## Provided data:
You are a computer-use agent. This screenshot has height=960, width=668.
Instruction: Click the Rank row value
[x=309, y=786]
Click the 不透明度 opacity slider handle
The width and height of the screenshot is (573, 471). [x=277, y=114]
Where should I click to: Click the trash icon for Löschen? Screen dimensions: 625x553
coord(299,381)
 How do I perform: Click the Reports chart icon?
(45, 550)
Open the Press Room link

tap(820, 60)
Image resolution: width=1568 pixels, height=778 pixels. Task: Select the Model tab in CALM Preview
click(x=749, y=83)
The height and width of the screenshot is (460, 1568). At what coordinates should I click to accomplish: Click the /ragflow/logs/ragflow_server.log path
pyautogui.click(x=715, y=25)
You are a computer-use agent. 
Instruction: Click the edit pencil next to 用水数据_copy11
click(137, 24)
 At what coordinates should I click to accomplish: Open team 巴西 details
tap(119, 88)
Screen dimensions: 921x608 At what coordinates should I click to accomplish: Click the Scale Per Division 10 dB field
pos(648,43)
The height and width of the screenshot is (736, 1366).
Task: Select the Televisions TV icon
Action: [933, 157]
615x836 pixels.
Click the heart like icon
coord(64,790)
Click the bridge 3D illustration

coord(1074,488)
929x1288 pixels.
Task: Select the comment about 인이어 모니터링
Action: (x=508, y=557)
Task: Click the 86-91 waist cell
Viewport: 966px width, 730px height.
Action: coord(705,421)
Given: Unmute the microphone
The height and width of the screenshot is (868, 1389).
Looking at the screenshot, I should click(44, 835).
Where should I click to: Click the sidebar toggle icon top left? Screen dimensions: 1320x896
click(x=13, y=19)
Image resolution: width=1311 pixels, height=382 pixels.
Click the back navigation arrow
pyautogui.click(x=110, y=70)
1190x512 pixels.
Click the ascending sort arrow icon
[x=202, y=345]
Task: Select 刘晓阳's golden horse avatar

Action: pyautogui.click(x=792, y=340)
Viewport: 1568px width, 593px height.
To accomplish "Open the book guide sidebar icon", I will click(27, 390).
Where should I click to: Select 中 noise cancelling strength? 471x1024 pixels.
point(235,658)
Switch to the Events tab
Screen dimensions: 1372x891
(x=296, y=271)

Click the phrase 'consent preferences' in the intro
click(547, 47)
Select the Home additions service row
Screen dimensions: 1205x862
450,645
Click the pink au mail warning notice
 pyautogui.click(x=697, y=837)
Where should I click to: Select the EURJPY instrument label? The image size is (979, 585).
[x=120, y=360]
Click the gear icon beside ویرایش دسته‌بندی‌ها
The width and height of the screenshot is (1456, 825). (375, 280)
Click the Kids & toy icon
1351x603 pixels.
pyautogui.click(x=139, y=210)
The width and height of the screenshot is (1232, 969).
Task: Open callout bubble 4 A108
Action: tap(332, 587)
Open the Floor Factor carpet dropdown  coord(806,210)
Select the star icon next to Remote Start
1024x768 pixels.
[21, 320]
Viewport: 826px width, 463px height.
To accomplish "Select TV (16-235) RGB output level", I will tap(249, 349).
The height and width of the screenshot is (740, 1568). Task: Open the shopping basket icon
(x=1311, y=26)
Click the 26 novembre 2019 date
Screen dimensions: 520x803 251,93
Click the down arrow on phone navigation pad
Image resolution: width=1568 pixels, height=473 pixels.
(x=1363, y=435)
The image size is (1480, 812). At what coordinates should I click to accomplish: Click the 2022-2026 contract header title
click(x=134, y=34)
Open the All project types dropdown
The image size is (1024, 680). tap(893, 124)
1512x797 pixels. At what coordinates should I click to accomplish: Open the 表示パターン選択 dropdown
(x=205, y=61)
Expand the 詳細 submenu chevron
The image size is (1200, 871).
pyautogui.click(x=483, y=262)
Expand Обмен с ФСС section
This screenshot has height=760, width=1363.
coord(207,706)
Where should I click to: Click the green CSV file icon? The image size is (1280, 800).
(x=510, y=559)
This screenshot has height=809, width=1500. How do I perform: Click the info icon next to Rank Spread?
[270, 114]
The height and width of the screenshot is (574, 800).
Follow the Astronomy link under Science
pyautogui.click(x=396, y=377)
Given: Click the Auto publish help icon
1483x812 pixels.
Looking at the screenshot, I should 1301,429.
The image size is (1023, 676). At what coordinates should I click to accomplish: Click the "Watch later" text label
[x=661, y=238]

## What is needed:
Copy the data verbatim, starting at the line with "At what coordinates should I click to accomplish: Open team" and ending with the line containing "Looking at the screenshot, I should click(44, 835).", both lines included.

## Written reply:
 At what coordinates should I click to accomplish: Open team 巴西 details
tap(119, 88)
Screen dimensions: 921x608 At what coordinates should I click to accomplish: Click the Scale Per Division 10 dB field
pos(648,43)
The height and width of the screenshot is (736, 1366).
Task: Select the Televisions TV icon
Action: [933, 157]
615x836 pixels.
Click the heart like icon
coord(64,790)
Click the bridge 3D illustration

coord(1074,488)
929x1288 pixels.
Task: Select the comment about 인이어 모니터링
Action: (x=508, y=557)
Task: Click the 86-91 waist cell
Viewport: 966px width, 730px height.
Action: coord(705,421)
Given: Unmute the microphone
The height and width of the screenshot is (868, 1389).
Looking at the screenshot, I should click(44, 835).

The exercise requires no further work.